Scotty Overkill said:


> those pallets go bad rather quickly


I stacked the last few cords on pallets with bricks under the 2x4s. Those pallets should be there a long time. I'm also experimenting with landscape timbers supported by concrete half-blocks laid on their sides.


----------



## Gark (Apr 7, 2012)

It has been said here that the air is more moist closer to the ground.  That leaves another reason to lift the stacks, but we don't know how high  they need to be. Sort of explains why the upper splits are dryer than the lower splits. Ours are 3" above grade and I wonder if that's high enough.


----------



## timusp40 (Apr 7, 2012)

Woody,
Same here. If you can get the pallets and bricks or something else for cheap, why not? Some of my stacks are on downhill ground so I figure when it rains, let the water run right on through.
Tim


----------



## skyline (Apr 7, 2012)

Gark said:


> It has been said here that the air is more moist closer to the ground. That leaves another reason to lift the stacks, but we don't know how high they need to be. Sort of explains why the upper splits are dryer than the lower splits. Ours are 3" above grade and I wonder if that's high enough.


 
Gark,

Yes the humidity is definitely higher closer to the ground. All 3 factors, source of moisture, lower temps, and less air movement contribute.
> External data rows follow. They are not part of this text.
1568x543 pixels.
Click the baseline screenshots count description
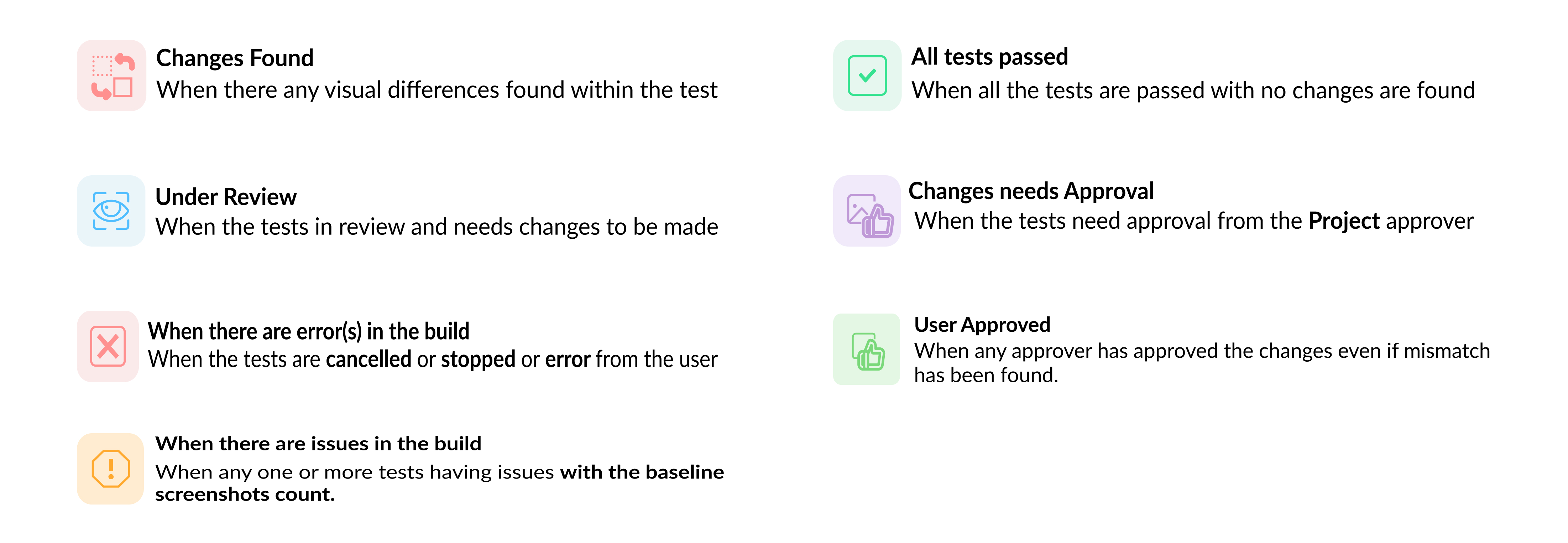tap(439, 483)
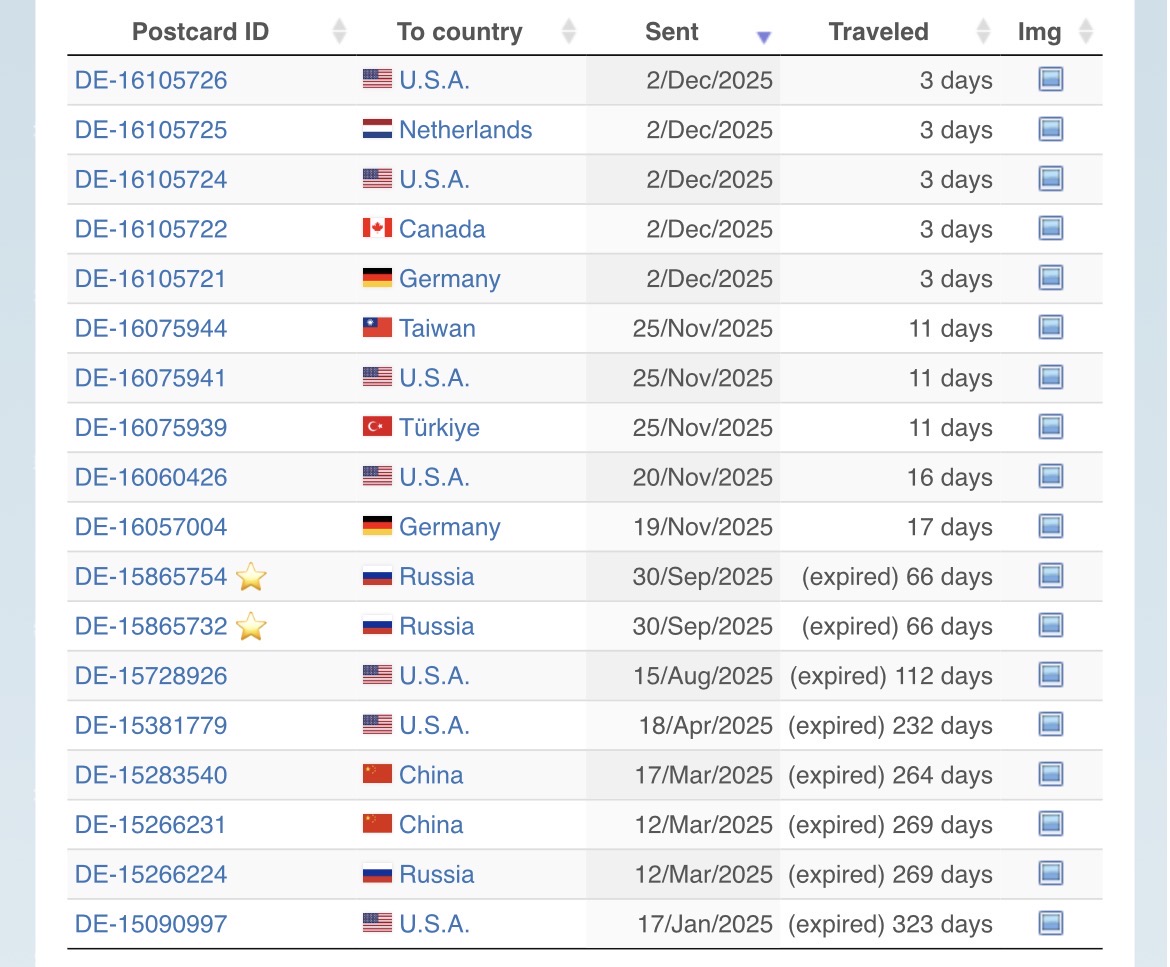Screen dimensions: 1170x967
Task: Open image icon for postcard DE-15090997
Action: [x=1050, y=923]
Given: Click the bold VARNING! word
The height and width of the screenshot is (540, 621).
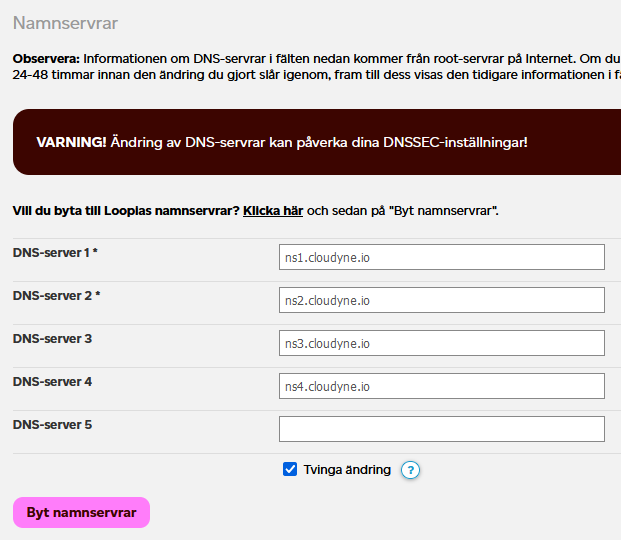Looking at the screenshot, I should click(x=71, y=142).

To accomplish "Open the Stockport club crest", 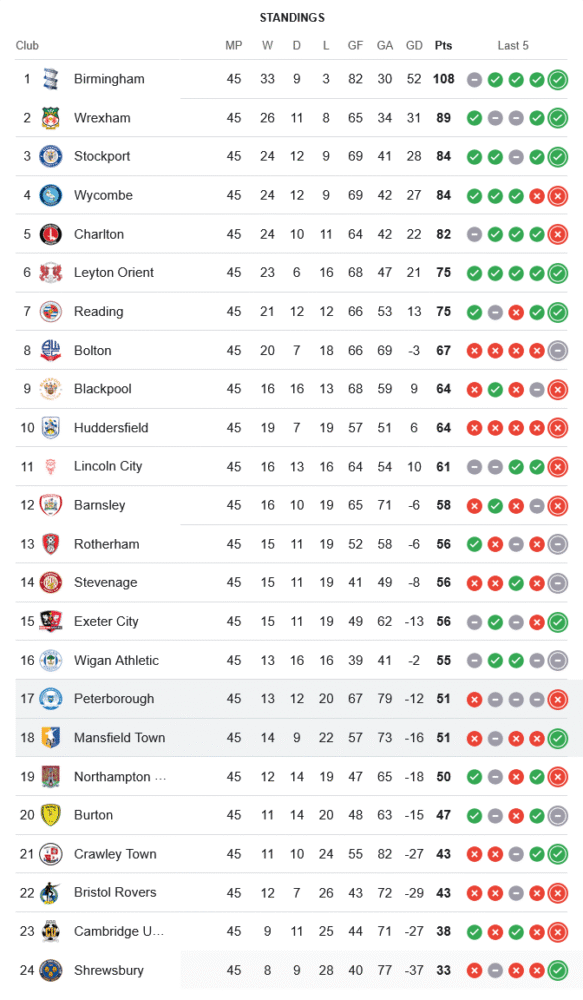I will click(x=50, y=156).
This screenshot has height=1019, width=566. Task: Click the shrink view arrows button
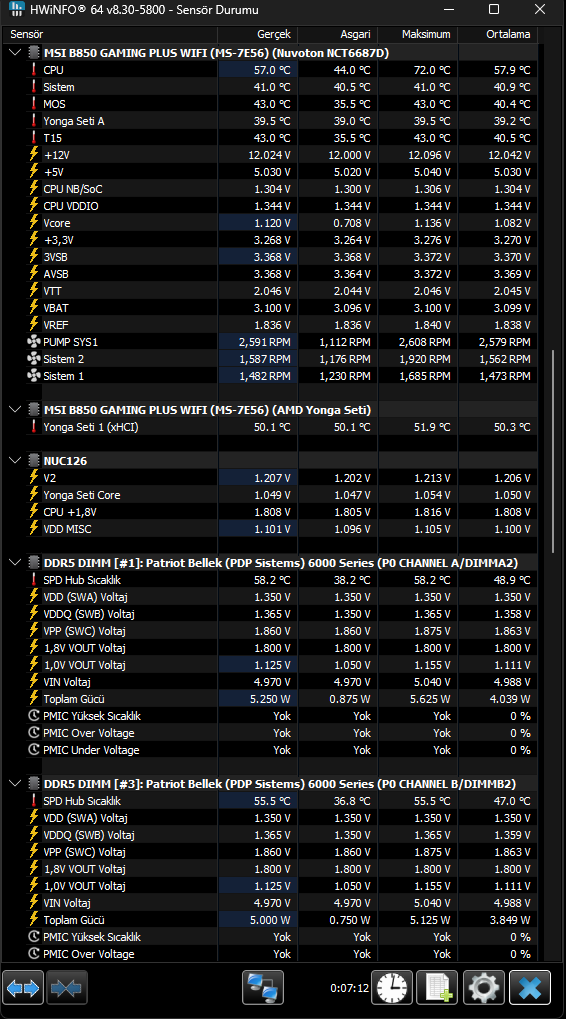(67, 988)
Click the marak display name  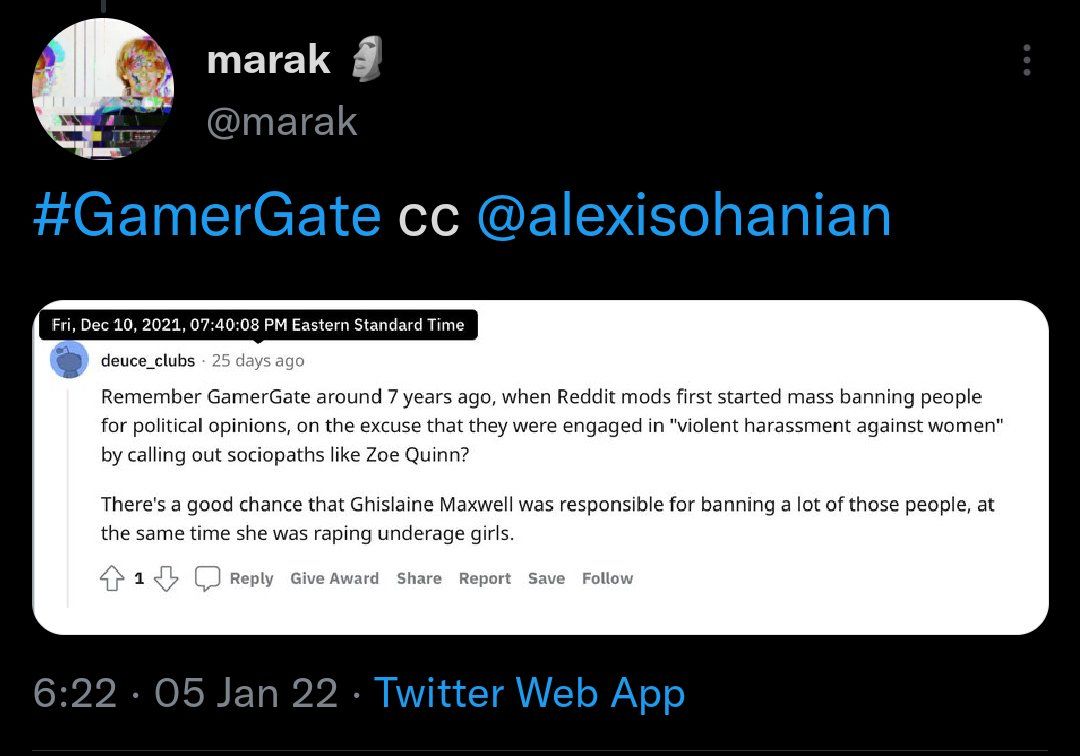point(269,59)
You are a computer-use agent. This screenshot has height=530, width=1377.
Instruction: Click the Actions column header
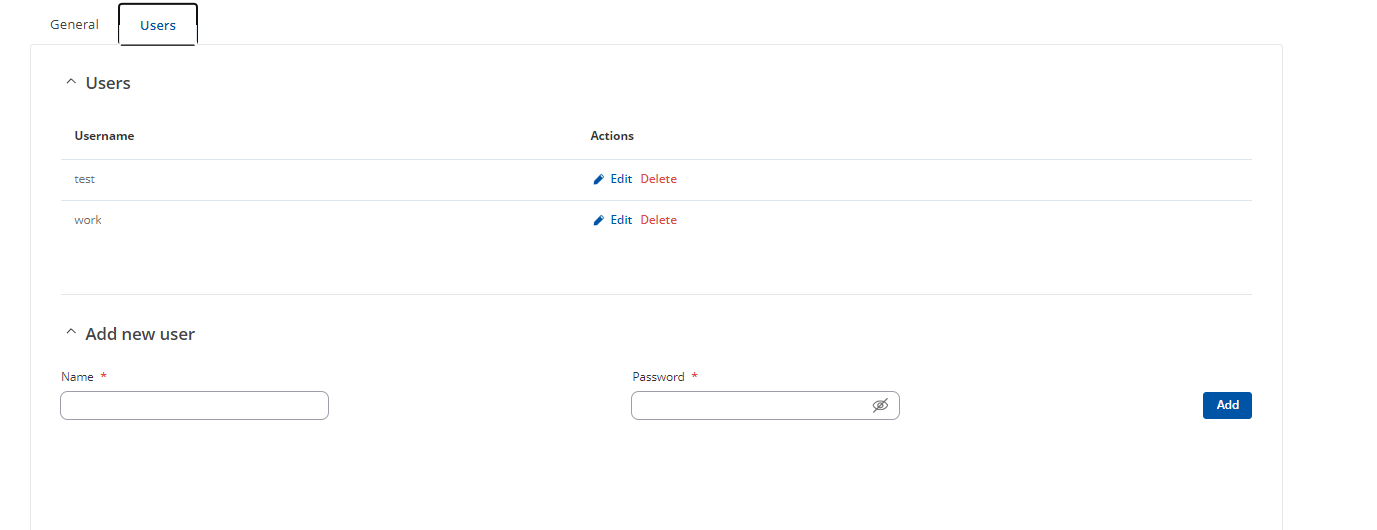point(612,136)
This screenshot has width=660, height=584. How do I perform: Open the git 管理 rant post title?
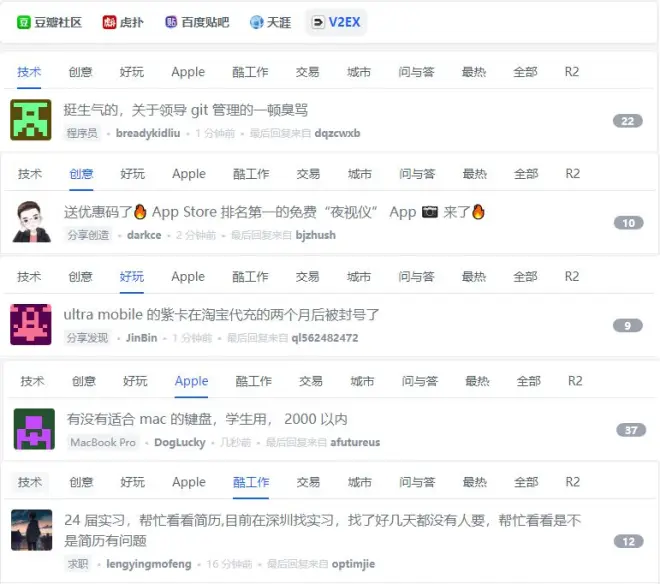tap(186, 110)
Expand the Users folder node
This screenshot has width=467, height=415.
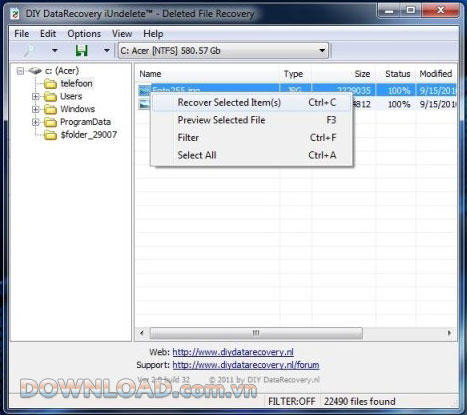(x=36, y=97)
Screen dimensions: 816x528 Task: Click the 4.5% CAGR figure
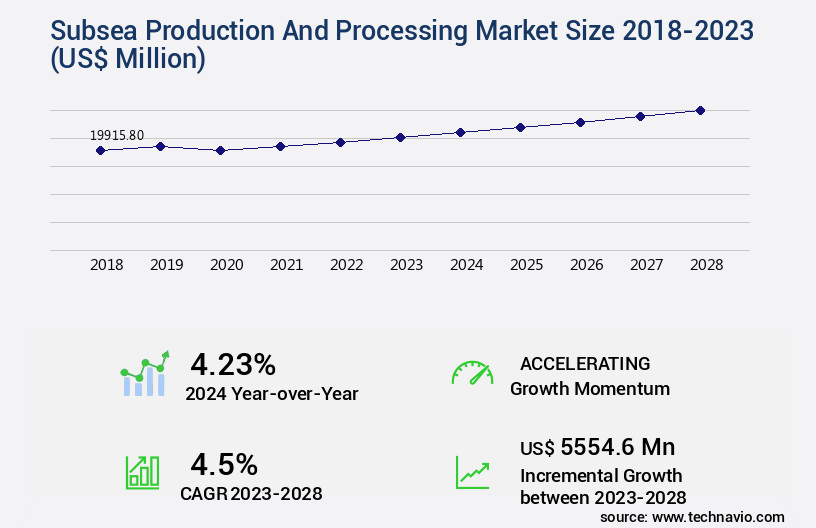224,464
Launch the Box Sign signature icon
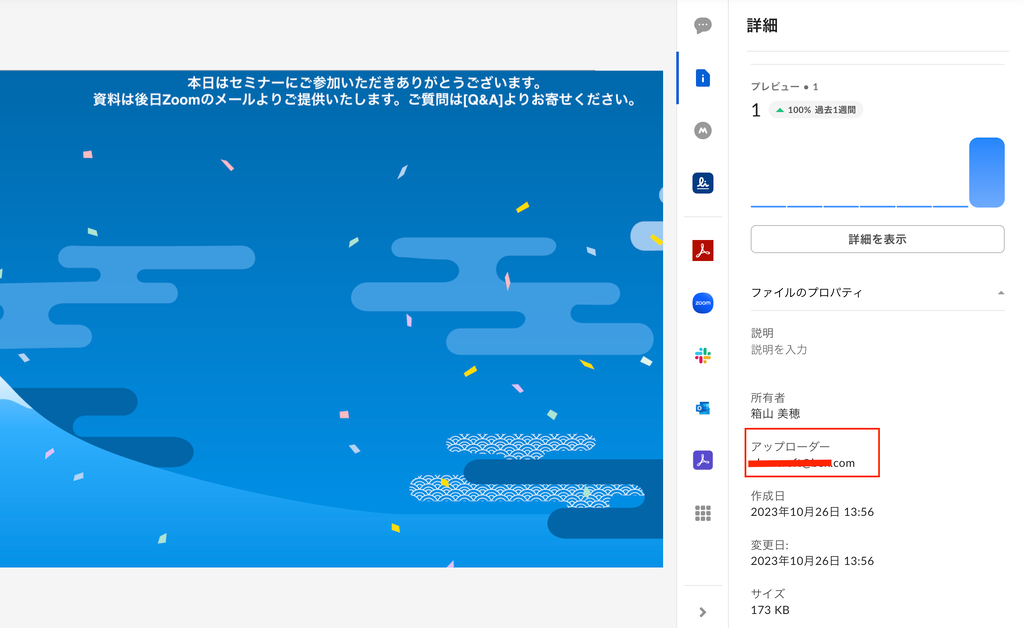This screenshot has height=628, width=1024. (703, 183)
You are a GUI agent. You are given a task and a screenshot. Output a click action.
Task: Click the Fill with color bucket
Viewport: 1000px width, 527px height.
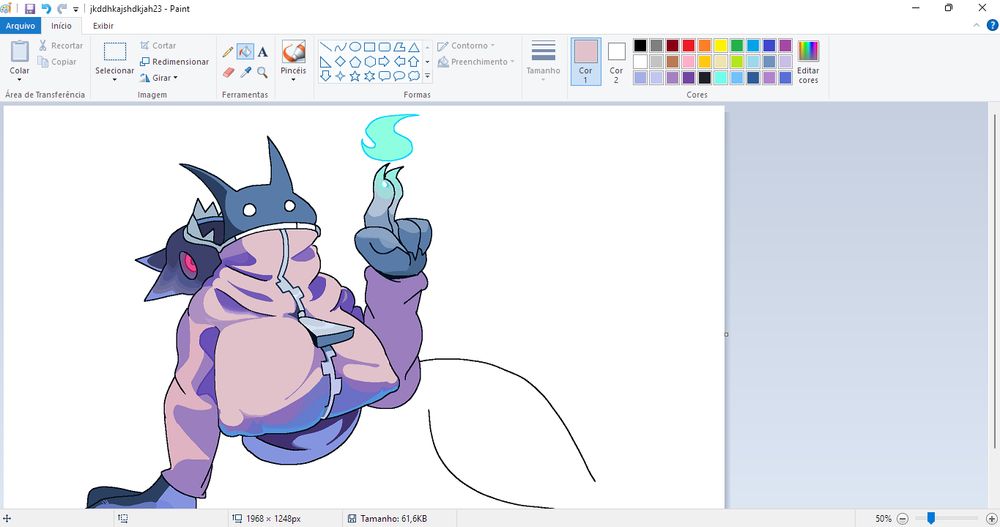(245, 51)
Pallets are good but pallets and a vapor barrier is even better, especially in a wood shed. The ground is an endless supply of moisture. I won't be so lazy next time, even on asphalt.


----------



## Backwoods Savage (Apr 7, 2012)

Good post skyline.


----------



## Backwoods Savage (Apr 7, 2012)

Gark said:


> It has been said here that the air is more moist closer to the ground. That leaves another reason to lift the stacks, but we don't know how high they need to be. Sort of explains why the upper splits are dryer than the lower splits. Ours are 3" above grade and I wonder if that's high enough.


 

Gark, we typically stack 3" above ground and sometimes less and have no problems. However, if I lived on clay ground I'd stack higher, but we live on yellow sand and you won't find much standing water here. Water goes through sand like a sieve. When in doubt, go a couple inches higher.


----------



## nate379 (Apr 7, 2012)

I am going to start redoing my wood stacks this summer once the snow melts and everything dries up.  The ground is not level so it's a pain to shim everything or stack at an angle.  Gonna make a "bed" for the pallets with gravel or maybe crushed rock.


----------



## weatherguy (Apr 7, 2012)

nate379 said:


> I am going to start redoing my wood stacks this summer once the snow melts and everything dries up. The ground is not level so it's a pain to shim everything or stack at an angle. Gonna make a "bed" for the pallets with gravel or maybe crushed rock.


 
I have that problem too, not sure if its as bad as your land but I use bricks to level the pallets and sort of tie the pallets together to make them more stable.
You can see on this part of my rack


----------



## timusp40 (Apr 7, 2012)

weatherguy said:


> I have that problem too, not sure if its as bad as your land but I use bricks to level the pallets and sort of tie the pallets together to make them more stable.
> You can see on this part of my rack


 I like it! Stack it, dry it, burn it and you are a happy camper. Good set up Weatherguy.
Tim


----------



## nate379 (Apr 7, 2012)

Yeah pretty much same as what you have.  I'm going to also cut some pallets up to make my rows 6ft wide instead of 4.  Right now I have to hang the first and last rows off the ends to allow for some space on teh middle row.



weatherguy said:


> I have that problem too, not sure if its as bad as your land but I use bricks to level the pallets and sort of tie the pallets together to make them more stable.
> You can see on this part of my rack


----------



## JP11 (Apr 7, 2012)

I've bought close to 150 pallets so far.

It takes 3 pallets and a 8 foot 2x3 to make a U that I use.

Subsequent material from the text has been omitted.